**WORK REQUEST**. Collect every line in the records below that contains the word "agent".

**AVAILABLE DATA**.
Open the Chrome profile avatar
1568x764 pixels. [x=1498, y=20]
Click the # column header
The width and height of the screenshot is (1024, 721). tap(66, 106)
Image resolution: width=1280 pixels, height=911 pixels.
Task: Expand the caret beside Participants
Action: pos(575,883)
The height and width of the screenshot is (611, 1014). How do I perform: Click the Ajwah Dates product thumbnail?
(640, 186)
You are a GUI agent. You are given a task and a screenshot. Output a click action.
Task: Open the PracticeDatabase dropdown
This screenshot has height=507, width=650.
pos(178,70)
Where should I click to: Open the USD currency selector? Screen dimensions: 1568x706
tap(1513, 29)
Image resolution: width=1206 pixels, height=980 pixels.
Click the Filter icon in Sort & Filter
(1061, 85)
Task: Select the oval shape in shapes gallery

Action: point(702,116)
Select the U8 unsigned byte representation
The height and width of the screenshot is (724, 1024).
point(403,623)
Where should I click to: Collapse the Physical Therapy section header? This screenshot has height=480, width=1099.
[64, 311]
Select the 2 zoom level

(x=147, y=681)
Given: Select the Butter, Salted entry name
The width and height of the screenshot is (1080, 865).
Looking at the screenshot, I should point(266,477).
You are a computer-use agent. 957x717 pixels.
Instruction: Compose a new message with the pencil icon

**ANSWER TO THE EXERCISE**.
You are a GUI agent. You are given a task and a screenshot. Output a click action.
You are a computer-use agent. 957x717 pixels.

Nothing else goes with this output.